+++ TEXT SEGMENT
What a data science degree doesn’t teach you

Posted by on July 28, 2022

When I enrolled on my data science master’s degree I had limited statistical and coding knowledge. This course was designed to teach these skills from the bottom up. Having now worked as a software engineering intern, I have come to realise a lot of things were missed.

Moving beyond ‘if it works… it works!’

Learning to code can seem very daunting. There are so many resources and even languages. Where do you even start? 

When working on assignments at university the overwhelming attitude was ‘if it works… it works’. In our lectures and workshops we were shown brief tutorials on how to approach certain problems and were encouraged to apply this knowledge to make creative solutions to our assignments. 

However, we were never encouraged to think about efficiency. In fact, I cannot recall a single lecture that discussed this and, on reflection, I do not know why. If prompted to think about efficiency, students would have thought conscientiously about their work and produced clearer, faster solutions. It would also mean examiners would have to spend less time marking each assignment. Failing to teach efficiency is inefficient in itself. 

Unfortunately, with university assignments there is also very little opportunity to work on feedback. You hand in an assignment, receive a mark and probably never think about it again. A data science degree did not teach me how to work with feedback to improve solutions I create. 

While at FreeAgent I have been given many opportunities to share my work, explain what I have been doing, receive feedback and then work on this. In a working environment my mindset has moved from my university approach of “if it works… it works” towards “it works… but what if we did this instead?”

Test?! But I can see it works

The second thing a Data Science degree does not teach you is the value in testing. Before starting at FreeAgent I would approach an assignment head-on and figure out my solution as I was working. I would spend hours working on a large project and fixing errors as they occurred. 

A different approach is encouraged at FreeAgent. When a new problem arises, the first step is to think about what your desired outcome is. The creation of a test means you take the time to think about what you want to get. The solution created is then based on achieving that final result. Taking the time to create a test first means that you are able to put more thought into what you want to achieve. At university, I was used to creating a solution and reaching an endpoint that was “good enough” to satisfy the problem at hand.
++++++
+++ SUPPLIED INFORMATION
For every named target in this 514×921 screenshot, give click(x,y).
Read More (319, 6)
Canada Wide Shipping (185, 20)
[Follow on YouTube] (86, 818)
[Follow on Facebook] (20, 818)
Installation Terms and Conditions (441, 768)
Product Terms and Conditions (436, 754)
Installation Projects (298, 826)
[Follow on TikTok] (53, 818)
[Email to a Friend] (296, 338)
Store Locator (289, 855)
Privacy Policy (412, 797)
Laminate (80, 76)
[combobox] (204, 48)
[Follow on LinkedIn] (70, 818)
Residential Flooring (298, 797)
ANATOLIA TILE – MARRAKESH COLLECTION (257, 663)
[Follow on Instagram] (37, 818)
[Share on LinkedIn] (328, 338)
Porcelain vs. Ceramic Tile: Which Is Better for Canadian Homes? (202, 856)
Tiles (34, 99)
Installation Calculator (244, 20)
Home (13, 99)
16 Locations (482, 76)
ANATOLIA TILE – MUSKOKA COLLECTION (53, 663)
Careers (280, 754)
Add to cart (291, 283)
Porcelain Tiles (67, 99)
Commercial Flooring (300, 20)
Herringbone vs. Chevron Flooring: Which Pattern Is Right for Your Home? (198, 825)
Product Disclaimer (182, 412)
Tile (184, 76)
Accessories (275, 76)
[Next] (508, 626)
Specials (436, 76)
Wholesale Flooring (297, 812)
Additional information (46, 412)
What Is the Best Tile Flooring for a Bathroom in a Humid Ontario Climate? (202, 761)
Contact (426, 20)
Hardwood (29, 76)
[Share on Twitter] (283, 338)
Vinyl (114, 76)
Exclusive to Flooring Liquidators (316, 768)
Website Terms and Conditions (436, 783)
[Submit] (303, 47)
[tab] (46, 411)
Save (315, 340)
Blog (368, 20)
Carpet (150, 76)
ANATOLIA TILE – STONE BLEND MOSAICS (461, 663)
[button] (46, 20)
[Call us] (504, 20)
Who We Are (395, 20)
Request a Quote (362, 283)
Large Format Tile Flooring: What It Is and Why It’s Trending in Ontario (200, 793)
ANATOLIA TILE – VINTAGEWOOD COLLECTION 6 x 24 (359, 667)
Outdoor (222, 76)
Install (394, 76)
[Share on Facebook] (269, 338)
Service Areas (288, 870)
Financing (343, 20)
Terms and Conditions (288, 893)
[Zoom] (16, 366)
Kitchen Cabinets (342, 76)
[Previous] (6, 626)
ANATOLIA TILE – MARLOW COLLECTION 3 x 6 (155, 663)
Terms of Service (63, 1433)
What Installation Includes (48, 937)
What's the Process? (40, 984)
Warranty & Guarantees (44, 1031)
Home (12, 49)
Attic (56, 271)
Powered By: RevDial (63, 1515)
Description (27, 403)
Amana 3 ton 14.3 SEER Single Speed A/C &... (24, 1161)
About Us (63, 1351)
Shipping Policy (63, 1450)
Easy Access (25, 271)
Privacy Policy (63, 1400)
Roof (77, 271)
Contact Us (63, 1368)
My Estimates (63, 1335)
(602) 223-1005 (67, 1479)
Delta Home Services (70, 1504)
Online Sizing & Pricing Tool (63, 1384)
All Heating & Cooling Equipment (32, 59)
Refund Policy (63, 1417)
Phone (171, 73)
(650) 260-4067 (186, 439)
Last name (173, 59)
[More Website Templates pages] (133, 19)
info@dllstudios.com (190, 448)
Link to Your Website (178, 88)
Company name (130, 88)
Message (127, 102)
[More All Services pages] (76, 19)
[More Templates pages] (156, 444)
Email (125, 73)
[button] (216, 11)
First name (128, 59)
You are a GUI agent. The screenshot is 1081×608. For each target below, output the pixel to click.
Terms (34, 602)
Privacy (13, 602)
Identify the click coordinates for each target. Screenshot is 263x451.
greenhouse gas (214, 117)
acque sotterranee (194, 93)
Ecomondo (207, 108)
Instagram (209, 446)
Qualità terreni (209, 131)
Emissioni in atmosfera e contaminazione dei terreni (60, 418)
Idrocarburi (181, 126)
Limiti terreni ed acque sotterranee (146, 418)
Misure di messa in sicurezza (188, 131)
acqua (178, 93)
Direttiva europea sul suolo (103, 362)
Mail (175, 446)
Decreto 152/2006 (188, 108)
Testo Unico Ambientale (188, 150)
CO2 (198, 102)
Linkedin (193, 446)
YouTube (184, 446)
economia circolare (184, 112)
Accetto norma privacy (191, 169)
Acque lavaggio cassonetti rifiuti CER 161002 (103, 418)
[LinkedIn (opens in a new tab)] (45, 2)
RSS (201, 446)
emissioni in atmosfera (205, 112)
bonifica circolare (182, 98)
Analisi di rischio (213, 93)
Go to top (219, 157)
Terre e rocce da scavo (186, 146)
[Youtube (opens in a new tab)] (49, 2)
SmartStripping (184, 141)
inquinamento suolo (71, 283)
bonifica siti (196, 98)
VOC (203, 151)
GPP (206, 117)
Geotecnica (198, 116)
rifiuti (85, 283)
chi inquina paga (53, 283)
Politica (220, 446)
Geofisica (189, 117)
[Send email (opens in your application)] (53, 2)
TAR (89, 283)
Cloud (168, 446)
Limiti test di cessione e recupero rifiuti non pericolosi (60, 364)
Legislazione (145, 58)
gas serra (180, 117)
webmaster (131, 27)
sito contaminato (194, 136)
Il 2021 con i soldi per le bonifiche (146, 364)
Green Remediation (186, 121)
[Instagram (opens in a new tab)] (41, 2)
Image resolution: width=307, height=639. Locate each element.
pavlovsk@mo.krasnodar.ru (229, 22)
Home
++++++
→ GIVEN REQUEST 1
Check each statement against the post on what a data science degree doesn't teach, answering yes or no and quoting the words of the post that decide it. (a) The author started the master's degree with limited statistical and coding knowledge. (b) Efficiency was discussed in at least one of the author's university lectures. (c) At FreeAgent, the first step with a new problem is to start writing the solution.
→ GIVEN REQUEST 2
According to the data science degree post, what opportunities has the author been given at FreeAgent? List every one.
→ GIVEN REQUEST 3
Extend the post on what a data science degree doesn't teach, continuing from the sentence ending "good enough” to satisfy the problem at hand."

→ FINAL ANSWER 1
(a) Yes: "When I enrolled on my data science master’s degree I had limited statistical and coding knowledge."
(b) No: "I cannot recall a single lecture that discussed this"
(c) No: "When a new problem arises, the first step is to think about what your desired outcome is."

→ FINAL ANSWER 2
- share my work
- explain what I have been doing
- receive feedback
- work on this (the feedback)

→ FINAL ANSWER 3
I’ll just add some comments 

Throughout my master’s degree, I remember handing in many assignments thinking “good luck making sense of that”. I would submit work that was long, inefficient and unorganised. Ultimately I was not producing readable code. My solution to this usually included excessive commenting and there were probably only a few lines of code that were free of a lengthy description.

This worked at university and I never received any feedback about the readability of my code. Thinking about this now, maybe this was because my work would only ever be seen by one examiner. Realistically they had an abundance of assignments to mark and a restricted time to do this in. Maybe this meant all they had time to do was run the code, check it worked, give it a quick skim and assign a mark. Again the attitude of “if it works… it works” was rewarded.

Across the last couple of months at FreeAgent I have had many opportunities to discuss my work with other members in the team and have collaborated on problems in pairing sessions. Looking at other people’s work and discussing my own work has taught me about coding conventions, classes and packages that I had never used before. If time did not go into making code readable, sharing resources would be incredibly difficult and it would take hours to begin to understand what’s going on before you can even get started.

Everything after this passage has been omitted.